Their footsteps look modest in comparison, tiny compared to the biggest pawprints, easily four times as large as theirs. They are dry enough that when she stops for a second to trace the outline with the tip of her boot, the structure stays strong.
There hasn’t been another croak since the earth-shattering one. Every slight rustle or movement jars her heart into beating hard and fast, her muscles tensed to run. Other sounds fill the vacuum left behind by the croaks–sporadic chirps, hisses, and hoots bounce off the forest and breathe life into what she had first thought was a lush wasteland. A wide variety of life she isn’t expecting to hear, because she has grown used to utter silence.
For all her talk, Cora knows she isn’t some strong, intrepid explorer who walks with the certainty that only years of experience brings. No, she cannot stop herself from shivering every time a breeze drifts in from further ahead, nor tensing at random noises, nor wanting to admit to Liam that this is a terrible plan, that they should turn back now before something horrible happens to them.
But this is the surface. Deep within her, in the part of herself that wants to find out more about their new world, she knows she has to secure their resources first. Maybe she’ll regret her decision down the road, but the time to act is now, instead of delaying their plan and putting their trust in sheer luck.
“How far away is the river?” Liam asks for the umpteenth time.
She holds her breath and pinches the bridge of her nose. “Five more minutes. I remember that rock over there.” The pinkish boulder she points at, she has no idea about. The tiny lie is enough to get him to shut up, restful silence music to her ears.
Other details about the landscape jog her memory. The trio of purple trees sitting within a grove of brownish-purple ones. The patch of snow-white flowers. Two log stumps long since overgrown with velvet red moss.

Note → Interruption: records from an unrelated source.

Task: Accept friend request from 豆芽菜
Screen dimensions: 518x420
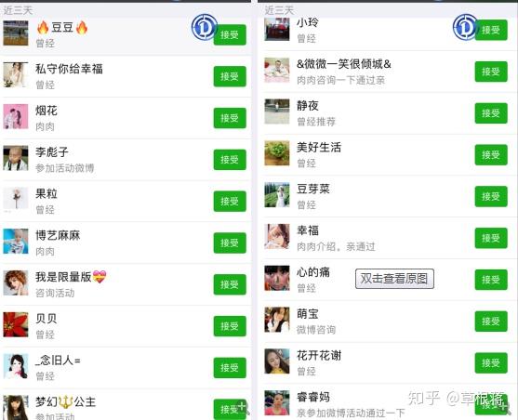Action: coord(491,196)
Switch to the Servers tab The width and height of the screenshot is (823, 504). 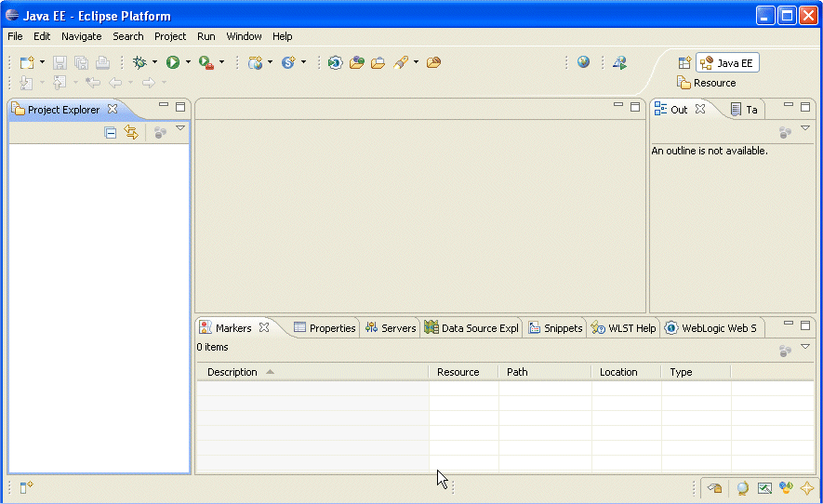click(391, 328)
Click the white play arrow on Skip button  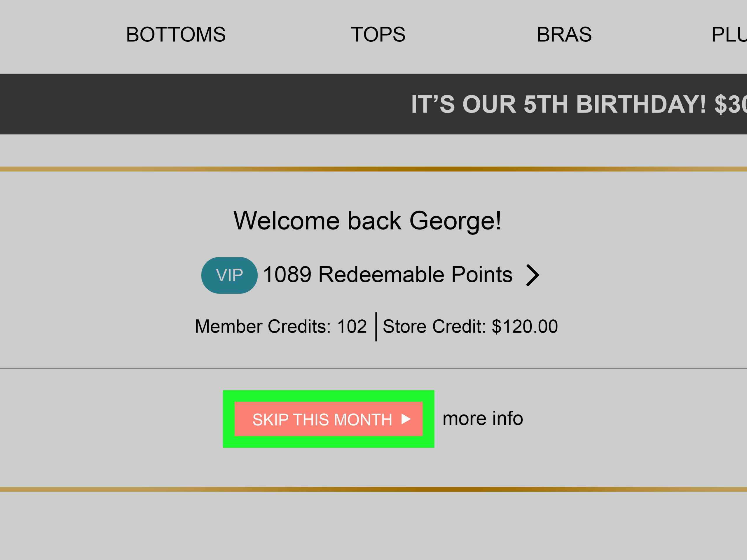406,419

She keeps her lips sealed as they walk past the familiar landmarks. No matter how much she urges to tell him that they are close, he’ll keep pestering her about when they will reach the river. Better to stay quiet.
The twisting tree that materializes farther ahead, however, once they pass a particularly dense section of forest, she lets it do the speaking for her. The very sight brings the same rush of tingling awe as the first time she laid eyes on it.
She turns around to see Liam’s reaction. Like her, he stops dead in his tracks and raises his head, up and up and up until his neck can’t support any more bending.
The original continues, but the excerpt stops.